[Supplied data]
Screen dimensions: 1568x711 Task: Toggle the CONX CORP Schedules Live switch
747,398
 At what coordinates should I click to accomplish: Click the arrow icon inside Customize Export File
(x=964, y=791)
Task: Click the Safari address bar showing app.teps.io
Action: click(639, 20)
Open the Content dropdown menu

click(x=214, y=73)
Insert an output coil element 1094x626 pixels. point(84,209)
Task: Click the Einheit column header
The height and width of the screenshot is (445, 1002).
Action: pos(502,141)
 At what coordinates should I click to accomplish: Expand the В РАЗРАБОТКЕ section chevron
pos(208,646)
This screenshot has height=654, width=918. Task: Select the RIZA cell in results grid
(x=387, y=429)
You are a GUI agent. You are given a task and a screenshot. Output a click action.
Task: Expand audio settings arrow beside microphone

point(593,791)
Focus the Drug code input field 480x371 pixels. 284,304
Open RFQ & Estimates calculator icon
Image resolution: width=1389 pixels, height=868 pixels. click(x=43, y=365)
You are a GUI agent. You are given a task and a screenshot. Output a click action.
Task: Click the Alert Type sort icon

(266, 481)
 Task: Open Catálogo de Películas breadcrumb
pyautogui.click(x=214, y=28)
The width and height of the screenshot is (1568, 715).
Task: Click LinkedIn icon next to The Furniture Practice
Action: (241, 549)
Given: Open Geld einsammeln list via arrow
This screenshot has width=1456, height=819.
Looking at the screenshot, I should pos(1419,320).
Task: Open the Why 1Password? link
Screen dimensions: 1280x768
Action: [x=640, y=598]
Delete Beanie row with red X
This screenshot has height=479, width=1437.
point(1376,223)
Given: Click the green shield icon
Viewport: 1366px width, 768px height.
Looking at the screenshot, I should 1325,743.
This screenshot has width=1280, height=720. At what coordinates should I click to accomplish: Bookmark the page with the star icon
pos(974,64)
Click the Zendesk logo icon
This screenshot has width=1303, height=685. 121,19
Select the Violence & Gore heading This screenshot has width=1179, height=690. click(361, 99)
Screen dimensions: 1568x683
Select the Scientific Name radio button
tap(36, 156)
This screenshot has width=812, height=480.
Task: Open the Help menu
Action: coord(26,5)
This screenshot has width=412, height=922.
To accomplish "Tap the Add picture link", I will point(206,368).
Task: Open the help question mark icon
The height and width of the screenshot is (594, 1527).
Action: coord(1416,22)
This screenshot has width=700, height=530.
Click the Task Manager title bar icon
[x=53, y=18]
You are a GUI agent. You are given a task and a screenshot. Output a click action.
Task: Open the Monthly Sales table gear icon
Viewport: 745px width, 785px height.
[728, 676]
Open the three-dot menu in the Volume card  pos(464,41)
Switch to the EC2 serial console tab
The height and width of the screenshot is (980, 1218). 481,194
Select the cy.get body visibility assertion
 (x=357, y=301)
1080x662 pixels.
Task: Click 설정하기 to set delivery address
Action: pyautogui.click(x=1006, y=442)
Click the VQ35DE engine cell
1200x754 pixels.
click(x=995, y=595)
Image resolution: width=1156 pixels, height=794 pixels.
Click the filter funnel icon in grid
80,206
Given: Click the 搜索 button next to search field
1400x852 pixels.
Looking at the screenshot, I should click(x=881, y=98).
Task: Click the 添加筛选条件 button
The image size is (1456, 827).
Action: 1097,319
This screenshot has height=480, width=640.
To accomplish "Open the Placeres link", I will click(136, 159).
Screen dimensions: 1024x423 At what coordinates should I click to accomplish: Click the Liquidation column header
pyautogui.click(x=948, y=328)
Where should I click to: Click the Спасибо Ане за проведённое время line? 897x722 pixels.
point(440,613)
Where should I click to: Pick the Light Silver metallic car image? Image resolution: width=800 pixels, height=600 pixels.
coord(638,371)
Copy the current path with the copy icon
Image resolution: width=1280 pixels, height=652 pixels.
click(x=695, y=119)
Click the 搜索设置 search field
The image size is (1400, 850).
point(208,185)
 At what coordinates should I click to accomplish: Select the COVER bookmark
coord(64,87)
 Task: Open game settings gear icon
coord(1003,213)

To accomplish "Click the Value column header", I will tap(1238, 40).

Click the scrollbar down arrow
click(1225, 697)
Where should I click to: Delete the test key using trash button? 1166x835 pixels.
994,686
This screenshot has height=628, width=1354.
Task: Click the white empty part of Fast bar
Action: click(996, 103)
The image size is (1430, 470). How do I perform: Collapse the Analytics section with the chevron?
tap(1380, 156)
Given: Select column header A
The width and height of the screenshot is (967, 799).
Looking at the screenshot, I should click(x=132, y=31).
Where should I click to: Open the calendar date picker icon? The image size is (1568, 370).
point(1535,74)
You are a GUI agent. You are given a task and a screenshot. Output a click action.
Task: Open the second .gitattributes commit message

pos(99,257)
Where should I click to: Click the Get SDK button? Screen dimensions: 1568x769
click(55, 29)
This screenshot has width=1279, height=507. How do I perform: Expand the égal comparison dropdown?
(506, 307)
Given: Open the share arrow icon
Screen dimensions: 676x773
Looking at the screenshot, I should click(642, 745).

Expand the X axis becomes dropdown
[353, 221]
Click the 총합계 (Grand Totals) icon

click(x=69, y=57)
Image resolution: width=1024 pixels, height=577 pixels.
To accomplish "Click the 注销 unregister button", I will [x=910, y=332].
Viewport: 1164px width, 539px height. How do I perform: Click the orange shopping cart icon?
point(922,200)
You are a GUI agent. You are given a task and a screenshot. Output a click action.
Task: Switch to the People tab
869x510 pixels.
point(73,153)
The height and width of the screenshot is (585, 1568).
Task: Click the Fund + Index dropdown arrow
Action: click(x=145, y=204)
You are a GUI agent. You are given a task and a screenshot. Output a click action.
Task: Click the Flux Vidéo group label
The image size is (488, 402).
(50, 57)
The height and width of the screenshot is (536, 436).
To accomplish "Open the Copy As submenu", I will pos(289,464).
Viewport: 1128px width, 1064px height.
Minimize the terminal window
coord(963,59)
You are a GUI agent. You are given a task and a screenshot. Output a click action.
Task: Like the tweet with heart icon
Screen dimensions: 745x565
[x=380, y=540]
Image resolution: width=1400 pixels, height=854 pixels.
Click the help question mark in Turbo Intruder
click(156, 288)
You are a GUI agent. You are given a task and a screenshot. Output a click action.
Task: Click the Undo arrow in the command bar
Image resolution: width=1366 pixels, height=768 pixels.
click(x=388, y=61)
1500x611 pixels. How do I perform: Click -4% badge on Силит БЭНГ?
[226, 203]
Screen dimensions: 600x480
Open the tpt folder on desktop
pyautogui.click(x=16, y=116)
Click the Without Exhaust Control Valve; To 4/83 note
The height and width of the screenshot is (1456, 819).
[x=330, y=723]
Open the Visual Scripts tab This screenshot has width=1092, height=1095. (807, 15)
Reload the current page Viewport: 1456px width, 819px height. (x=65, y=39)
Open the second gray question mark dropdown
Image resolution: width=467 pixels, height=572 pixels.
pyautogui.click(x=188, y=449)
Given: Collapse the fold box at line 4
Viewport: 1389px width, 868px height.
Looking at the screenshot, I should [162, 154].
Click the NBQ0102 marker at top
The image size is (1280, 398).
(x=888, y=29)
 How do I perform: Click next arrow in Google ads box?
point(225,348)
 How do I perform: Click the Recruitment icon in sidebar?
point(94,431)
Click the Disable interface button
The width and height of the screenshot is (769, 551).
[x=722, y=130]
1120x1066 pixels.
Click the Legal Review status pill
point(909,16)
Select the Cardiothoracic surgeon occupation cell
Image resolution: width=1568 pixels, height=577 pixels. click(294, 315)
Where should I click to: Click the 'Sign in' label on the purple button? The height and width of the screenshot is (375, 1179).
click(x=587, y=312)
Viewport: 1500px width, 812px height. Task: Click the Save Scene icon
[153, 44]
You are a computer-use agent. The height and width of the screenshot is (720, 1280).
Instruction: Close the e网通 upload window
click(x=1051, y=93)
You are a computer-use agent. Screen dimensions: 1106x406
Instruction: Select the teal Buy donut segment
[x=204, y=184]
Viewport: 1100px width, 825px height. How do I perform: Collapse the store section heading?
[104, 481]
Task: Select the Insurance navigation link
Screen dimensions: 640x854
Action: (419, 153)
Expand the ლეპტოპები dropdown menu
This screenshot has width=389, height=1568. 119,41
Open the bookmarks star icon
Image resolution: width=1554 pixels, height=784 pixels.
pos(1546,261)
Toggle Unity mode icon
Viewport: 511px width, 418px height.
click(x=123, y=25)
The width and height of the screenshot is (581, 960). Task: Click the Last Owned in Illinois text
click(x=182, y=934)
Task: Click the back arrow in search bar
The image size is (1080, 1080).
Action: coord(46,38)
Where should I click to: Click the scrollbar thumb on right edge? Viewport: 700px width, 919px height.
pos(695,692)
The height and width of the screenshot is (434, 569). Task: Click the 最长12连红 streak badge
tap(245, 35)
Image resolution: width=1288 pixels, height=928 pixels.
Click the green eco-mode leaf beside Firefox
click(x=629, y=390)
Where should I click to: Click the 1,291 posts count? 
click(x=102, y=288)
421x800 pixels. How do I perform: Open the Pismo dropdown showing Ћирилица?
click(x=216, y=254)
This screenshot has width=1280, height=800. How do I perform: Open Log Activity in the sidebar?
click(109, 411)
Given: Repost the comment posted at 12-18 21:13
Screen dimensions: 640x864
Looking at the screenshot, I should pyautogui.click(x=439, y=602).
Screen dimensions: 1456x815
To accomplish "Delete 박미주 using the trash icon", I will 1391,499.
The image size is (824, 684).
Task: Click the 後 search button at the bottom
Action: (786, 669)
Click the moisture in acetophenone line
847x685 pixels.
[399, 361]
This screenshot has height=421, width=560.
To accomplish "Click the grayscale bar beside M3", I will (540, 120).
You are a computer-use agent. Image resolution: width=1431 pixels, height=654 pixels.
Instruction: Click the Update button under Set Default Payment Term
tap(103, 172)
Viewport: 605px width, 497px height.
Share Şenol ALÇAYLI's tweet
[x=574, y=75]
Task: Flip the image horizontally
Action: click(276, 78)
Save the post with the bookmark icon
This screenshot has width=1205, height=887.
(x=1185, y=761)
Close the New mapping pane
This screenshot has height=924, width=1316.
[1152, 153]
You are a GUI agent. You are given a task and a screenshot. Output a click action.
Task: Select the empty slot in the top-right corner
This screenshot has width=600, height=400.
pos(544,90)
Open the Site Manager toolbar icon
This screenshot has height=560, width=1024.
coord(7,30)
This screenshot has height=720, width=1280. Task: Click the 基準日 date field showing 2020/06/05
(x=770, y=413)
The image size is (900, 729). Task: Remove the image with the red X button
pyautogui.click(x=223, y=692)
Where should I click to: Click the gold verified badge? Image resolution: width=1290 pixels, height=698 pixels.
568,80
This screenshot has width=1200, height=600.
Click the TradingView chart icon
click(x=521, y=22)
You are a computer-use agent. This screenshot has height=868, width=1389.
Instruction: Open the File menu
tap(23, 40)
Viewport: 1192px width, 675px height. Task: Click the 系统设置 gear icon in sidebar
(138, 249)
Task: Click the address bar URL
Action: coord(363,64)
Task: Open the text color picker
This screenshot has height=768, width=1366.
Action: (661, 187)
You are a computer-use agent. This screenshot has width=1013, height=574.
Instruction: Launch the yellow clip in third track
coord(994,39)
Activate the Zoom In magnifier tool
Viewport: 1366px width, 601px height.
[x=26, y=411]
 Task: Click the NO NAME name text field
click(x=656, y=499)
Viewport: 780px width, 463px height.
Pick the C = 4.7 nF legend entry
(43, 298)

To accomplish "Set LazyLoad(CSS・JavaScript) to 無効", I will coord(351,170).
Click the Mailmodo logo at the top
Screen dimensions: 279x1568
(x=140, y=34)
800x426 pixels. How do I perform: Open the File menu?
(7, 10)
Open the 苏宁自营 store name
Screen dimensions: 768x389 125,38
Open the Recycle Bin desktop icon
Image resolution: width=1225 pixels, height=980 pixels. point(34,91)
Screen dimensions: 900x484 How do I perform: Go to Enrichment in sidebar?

[Short exercise] Output the lines in the records above exactly as they appear, starting with the line that contains "Task: Click the Einheit column header" and going on through the line that contains "Looking at the screenshot, I should 1325,743.".

[Output of the exercise]
Task: Click the Einheit column header
The height and width of the screenshot is (445, 1002).
Action: pos(502,141)
 At what coordinates should I click to accomplish: Expand the В РАЗРАБОТКЕ section chevron
pos(208,646)
This screenshot has height=654, width=918. Task: Select the RIZA cell in results grid
(x=387, y=429)
You are a GUI agent. You are given a task and a screenshot. Output a click action.
Task: Expand audio settings arrow beside microphone

point(593,791)
Focus the Drug code input field 480x371 pixels. 284,304
Open RFQ & Estimates calculator icon
Image resolution: width=1389 pixels, height=868 pixels. click(x=43, y=365)
You are a GUI agent. You are given a task and a screenshot. Output a click action.
Task: Click the Alert Type sort icon

(266, 481)
 Task: Open Catálogo de Películas breadcrumb
pyautogui.click(x=214, y=28)
The width and height of the screenshot is (1568, 715).
Task: Click LinkedIn icon next to The Furniture Practice
Action: (241, 549)
Given: Open Geld einsammeln list via arrow
This screenshot has width=1456, height=819.
Looking at the screenshot, I should pos(1419,320).
Task: Open the Why 1Password? link
Screen dimensions: 1280x768
Action: [x=640, y=598]
Delete Beanie row with red X
This screenshot has height=479, width=1437.
point(1376,223)
Given: Click the green shield icon
Viewport: 1366px width, 768px height.
Looking at the screenshot, I should 1325,743.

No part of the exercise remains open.